§ Your instructions:
Find the lines of the material below that include the string "will", then copy each one.

§ Records to process:
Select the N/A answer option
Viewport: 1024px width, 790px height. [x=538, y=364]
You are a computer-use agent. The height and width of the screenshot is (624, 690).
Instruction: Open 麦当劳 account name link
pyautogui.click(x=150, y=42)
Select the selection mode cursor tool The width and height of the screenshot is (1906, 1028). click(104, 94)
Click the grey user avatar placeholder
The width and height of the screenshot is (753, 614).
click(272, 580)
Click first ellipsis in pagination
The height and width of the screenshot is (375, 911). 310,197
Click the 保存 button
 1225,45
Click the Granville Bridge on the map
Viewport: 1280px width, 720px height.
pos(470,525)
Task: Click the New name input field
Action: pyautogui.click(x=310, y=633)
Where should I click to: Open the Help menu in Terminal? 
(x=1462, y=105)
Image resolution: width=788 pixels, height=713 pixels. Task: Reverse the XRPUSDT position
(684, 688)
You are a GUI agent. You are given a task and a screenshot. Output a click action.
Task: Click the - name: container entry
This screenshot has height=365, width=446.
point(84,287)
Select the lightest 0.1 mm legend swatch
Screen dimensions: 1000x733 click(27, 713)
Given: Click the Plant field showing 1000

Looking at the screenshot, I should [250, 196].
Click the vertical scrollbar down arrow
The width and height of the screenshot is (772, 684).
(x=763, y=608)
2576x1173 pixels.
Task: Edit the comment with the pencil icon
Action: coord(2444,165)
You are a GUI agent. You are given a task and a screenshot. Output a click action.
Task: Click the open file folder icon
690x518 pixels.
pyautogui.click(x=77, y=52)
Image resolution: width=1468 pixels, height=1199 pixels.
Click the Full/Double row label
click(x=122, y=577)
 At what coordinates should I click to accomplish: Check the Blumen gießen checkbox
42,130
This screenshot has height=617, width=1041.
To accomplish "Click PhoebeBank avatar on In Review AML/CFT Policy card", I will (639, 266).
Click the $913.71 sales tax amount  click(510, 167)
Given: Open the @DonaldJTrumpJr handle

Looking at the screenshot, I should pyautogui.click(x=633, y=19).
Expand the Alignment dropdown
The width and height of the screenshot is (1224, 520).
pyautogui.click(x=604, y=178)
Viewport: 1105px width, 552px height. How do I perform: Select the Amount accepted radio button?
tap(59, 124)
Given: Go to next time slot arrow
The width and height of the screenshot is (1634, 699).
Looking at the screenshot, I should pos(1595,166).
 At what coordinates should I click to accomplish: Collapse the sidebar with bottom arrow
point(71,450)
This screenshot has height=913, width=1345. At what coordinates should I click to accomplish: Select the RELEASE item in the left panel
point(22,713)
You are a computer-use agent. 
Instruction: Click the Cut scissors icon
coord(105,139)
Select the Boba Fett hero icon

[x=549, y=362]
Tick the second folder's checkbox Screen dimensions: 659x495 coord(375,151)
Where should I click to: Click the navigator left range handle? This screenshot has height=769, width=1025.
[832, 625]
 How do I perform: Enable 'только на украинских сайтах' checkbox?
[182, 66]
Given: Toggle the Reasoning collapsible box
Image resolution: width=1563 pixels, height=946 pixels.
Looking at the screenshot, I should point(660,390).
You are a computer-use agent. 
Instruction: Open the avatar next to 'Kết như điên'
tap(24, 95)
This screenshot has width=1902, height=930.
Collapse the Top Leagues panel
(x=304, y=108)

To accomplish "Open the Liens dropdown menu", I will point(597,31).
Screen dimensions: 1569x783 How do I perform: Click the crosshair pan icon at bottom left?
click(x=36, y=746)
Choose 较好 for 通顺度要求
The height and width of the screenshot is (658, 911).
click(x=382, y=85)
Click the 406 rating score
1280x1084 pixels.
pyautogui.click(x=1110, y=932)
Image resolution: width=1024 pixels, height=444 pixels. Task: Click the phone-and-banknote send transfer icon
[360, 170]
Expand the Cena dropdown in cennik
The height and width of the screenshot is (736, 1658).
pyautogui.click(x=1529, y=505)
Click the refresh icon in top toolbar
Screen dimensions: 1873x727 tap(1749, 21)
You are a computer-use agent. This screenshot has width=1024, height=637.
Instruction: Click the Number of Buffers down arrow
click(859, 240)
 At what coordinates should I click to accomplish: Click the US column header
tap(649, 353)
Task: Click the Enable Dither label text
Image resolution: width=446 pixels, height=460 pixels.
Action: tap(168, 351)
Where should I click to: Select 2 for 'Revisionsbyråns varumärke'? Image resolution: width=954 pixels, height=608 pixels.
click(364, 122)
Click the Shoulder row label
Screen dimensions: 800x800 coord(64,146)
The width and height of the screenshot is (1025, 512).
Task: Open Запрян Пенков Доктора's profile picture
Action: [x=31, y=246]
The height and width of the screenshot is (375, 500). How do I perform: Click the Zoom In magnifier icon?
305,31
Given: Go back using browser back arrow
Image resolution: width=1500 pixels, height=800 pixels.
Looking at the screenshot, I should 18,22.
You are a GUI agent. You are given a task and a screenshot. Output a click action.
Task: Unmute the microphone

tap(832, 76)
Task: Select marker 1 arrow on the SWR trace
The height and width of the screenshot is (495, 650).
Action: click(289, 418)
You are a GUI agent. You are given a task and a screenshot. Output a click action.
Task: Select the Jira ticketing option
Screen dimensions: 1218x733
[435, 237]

§ Response below:
To accomplish "Click PhoebeBank avatar on In Review AML/CFT Policy card", I will (639, 266).
To accomplish "Open the Liens dropdown menu", I will point(597,31).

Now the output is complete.